Yeni teknolojiler son derece önem kazanırken, paralelde iş gücünün bu alanlardaki eğitimi şirketler açısından dikkate alınması gereken konular arasında. Türkiye’deki katılımcıların yüzde 28’si (globalde yüzde 49), halihazırda çalışanlarını yapay zeka ve robotik teknolojilerinin gerektireceği yetkinlikler konusunda donanımlı hale getirebilecek bir programları olmadığını dile getiriyor, ancak yüzde 35’i mevcut iş gücü kaynağını bu yönde eğitmeyi planladığını söylüyor.

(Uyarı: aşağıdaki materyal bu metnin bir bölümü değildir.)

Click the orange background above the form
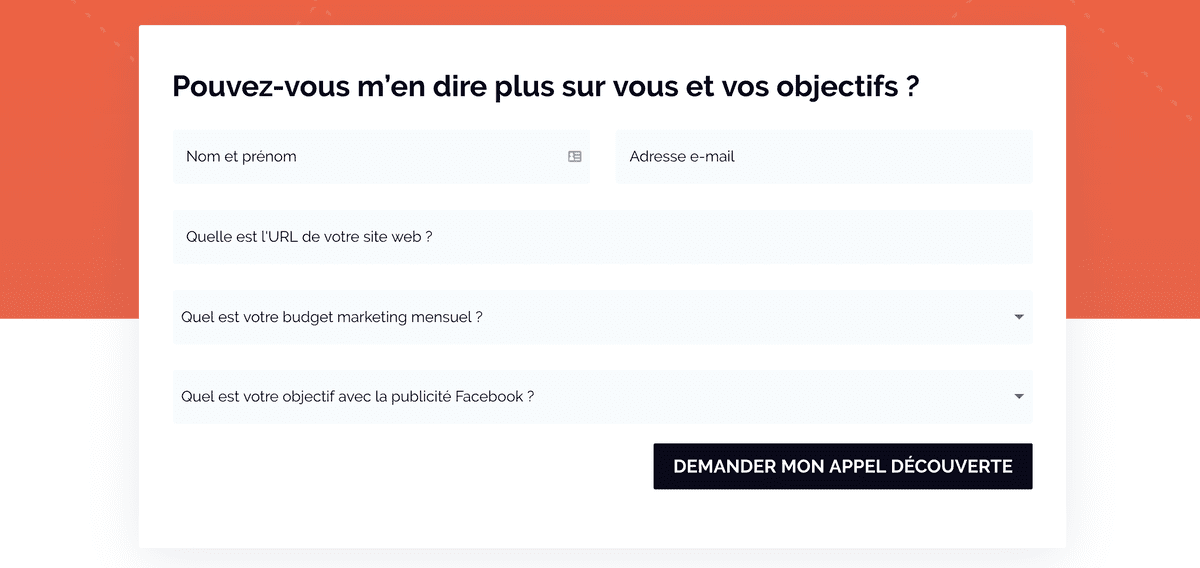The height and width of the screenshot is (568, 1200). pyautogui.click(x=600, y=12)
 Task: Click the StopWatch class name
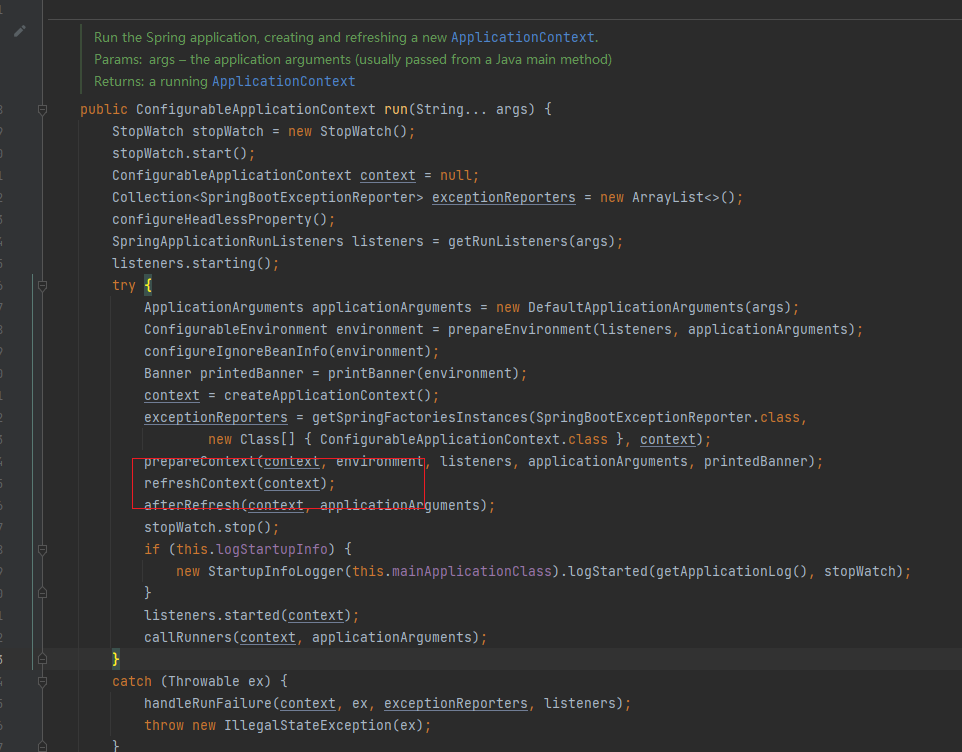coord(148,131)
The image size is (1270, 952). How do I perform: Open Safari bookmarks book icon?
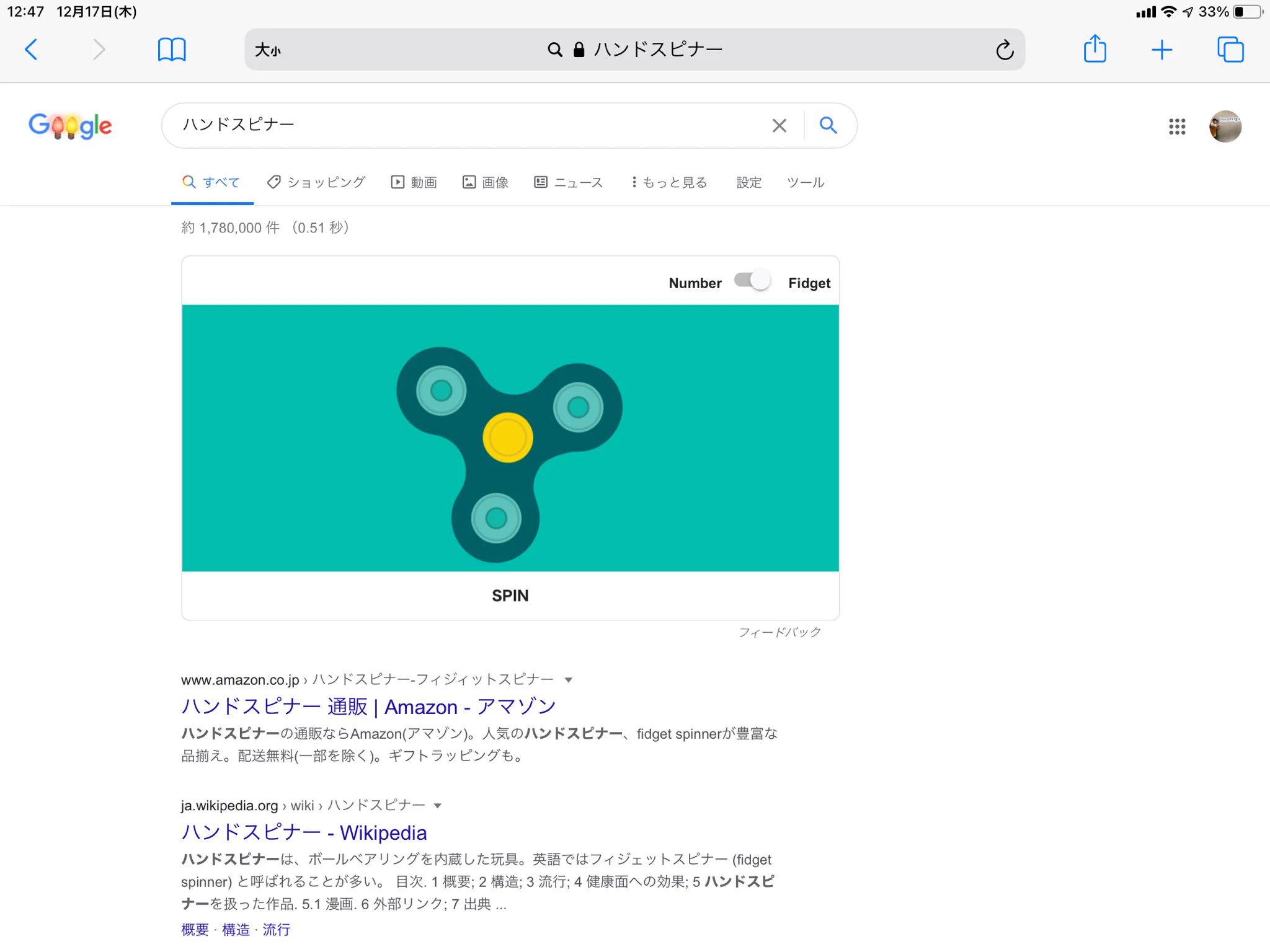[172, 50]
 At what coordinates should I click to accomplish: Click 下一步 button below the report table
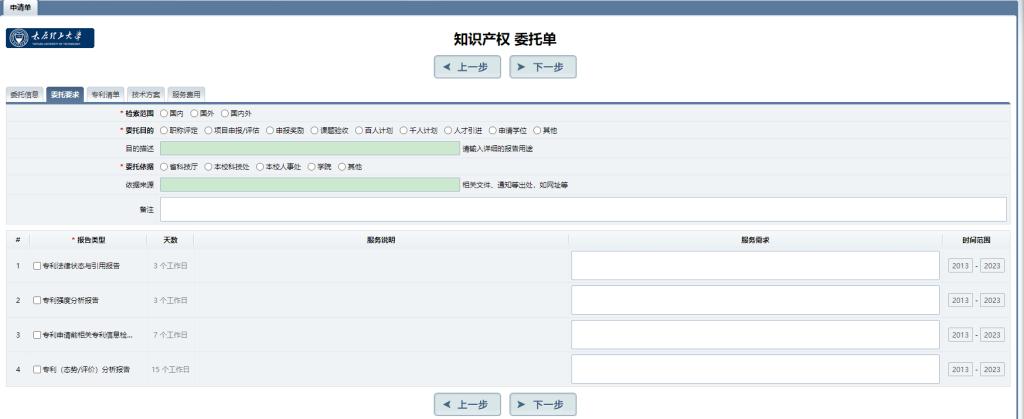[543, 404]
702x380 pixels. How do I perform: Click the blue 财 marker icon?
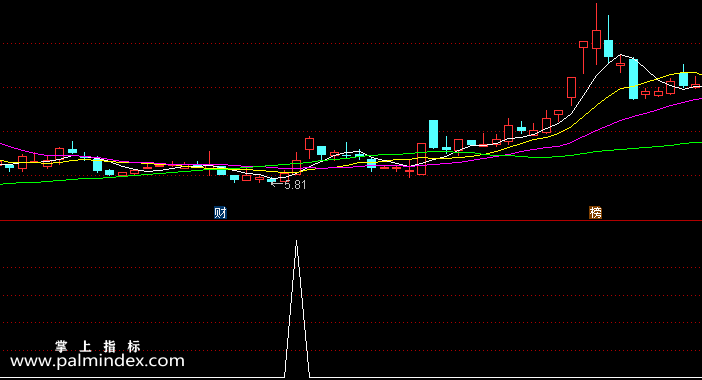point(220,213)
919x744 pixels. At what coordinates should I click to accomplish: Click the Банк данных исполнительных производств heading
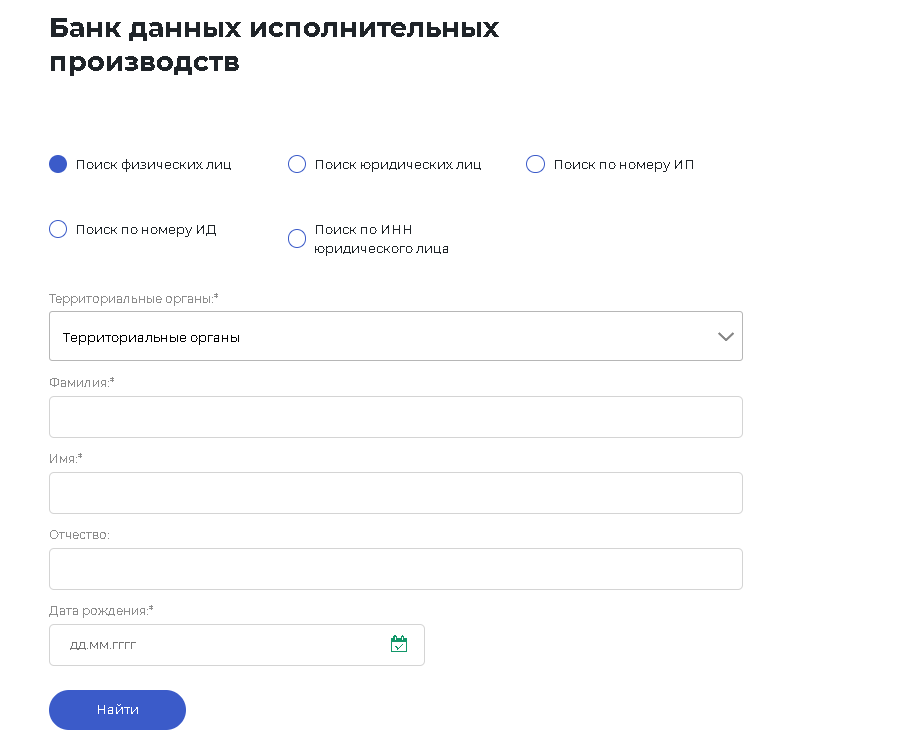(274, 45)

İŞ TABANLI SOSYAL MEDYADA ARTIŞ VAR
Yeni teknolojilerin iş hayatımıza entegrasyonuyla birlikte üst düzey yöneticiler karmaşık sorun çözme (globalde yüzde 63, Türkiye’de yüzde 82), bilişsel yetenekler (globalde yüzde 55, Türkiye’de yüzde 72) ve sosyal beceriler (globalde yüzde 52, Türkiye’de yüzde 79) alanlarında artan ihtiyaç beklentisini dile getiriyor. Bu bağlamda, çalışmaya katılanların globalde yüzde 70’i, Türkiye’de ise yüzde 73’ü çalışanların gelecekte işbirliği platformlarında daha fazla zaman geçireceği beklentisini dile getirirken, “iş tabanlı sosyal medya”da hem globalde (yüzde 67) hem de Türkiye’de (yüzde 80) artış öngörülüyor.
SERBEST ÇALIŞANLARDA ARTIŞ BEKLENİYOR
Kurumların yüzde 37’si 2020’ye gelindiğinde kurum dışından yükleniciler sayısında artış bekliyor. Serbest çalışanlarda artış beklentisi yüzde 23, kısa süreli sözleşmeli çalışanlarda artış beklentisi ise yüzde 13. Böylesi bir büyüme beklentisine karşın, ankete katılanların sadece yüzde 16’sı bu denli çeşitlilik gösteren bir çalışan havuzunu yönetmeye yönelik bir dizi politika a geliştirmiş olduklarını dile getiriyor. Kurumun istihdam boyutundaki marka değeri ve dışarıdaki itibarı üzerinde ciddi bir etki yapabilecek olan karma iş gücü stratejilerini başarıyla uygulayabilmek artık bir zorunluluk olarak görülüyor.